WHAT IS NEEDED: Format everything from the line containing "The width and" down to the final line below as a numbered list, leaving out any blank lines.

[START OF GIVEN RECORDS]

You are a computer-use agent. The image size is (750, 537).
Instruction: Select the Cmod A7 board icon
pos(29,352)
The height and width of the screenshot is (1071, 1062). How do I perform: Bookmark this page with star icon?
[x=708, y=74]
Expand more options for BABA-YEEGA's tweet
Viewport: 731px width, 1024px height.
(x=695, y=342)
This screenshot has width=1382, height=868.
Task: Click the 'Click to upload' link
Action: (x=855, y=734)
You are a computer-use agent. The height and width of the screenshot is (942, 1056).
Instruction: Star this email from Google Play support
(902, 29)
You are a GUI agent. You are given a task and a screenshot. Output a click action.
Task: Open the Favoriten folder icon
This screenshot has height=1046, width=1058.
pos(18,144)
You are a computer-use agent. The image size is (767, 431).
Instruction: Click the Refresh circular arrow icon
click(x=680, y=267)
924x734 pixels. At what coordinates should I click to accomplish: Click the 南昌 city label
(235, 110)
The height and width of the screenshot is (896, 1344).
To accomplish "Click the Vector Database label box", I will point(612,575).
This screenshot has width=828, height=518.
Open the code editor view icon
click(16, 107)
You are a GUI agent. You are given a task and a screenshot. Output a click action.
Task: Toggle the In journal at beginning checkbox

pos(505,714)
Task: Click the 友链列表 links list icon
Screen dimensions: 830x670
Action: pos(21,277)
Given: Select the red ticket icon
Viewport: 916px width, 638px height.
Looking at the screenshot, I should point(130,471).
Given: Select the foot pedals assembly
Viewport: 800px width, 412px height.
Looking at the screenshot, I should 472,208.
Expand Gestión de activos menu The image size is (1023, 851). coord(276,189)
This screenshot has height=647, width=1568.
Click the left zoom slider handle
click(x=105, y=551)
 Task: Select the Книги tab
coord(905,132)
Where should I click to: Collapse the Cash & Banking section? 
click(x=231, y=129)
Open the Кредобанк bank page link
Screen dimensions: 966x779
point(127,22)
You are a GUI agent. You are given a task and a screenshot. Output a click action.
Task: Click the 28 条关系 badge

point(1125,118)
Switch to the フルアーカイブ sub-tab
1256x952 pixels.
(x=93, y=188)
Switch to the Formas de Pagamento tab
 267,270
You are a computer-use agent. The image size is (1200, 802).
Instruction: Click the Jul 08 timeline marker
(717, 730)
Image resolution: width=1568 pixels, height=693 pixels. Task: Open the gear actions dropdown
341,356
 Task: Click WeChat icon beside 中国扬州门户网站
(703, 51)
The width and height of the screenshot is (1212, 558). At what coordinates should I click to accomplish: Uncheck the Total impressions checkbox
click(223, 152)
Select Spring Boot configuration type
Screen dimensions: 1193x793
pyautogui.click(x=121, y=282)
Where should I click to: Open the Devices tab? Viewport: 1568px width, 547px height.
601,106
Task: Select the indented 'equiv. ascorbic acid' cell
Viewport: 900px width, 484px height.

[END OF GIVEN RECORDS]

EXPECTED ANSWER:
1. The width and height of the screenshot is (1212, 558). At what coordinates should I click to accomplish: Uncheck the Total impressions checkbox
2. click(223, 152)
3. Select Spring Boot configuration type
4. Screen dimensions: 1193x793
5. pyautogui.click(x=121, y=282)
6. Where should I click to: Open the Devices tab? Viewport: 1568px width, 547px height.
7. 601,106
8. Task: Select the indented 'equiv. ascorbic acid' cell
9. Viewport: 900px width, 484px height.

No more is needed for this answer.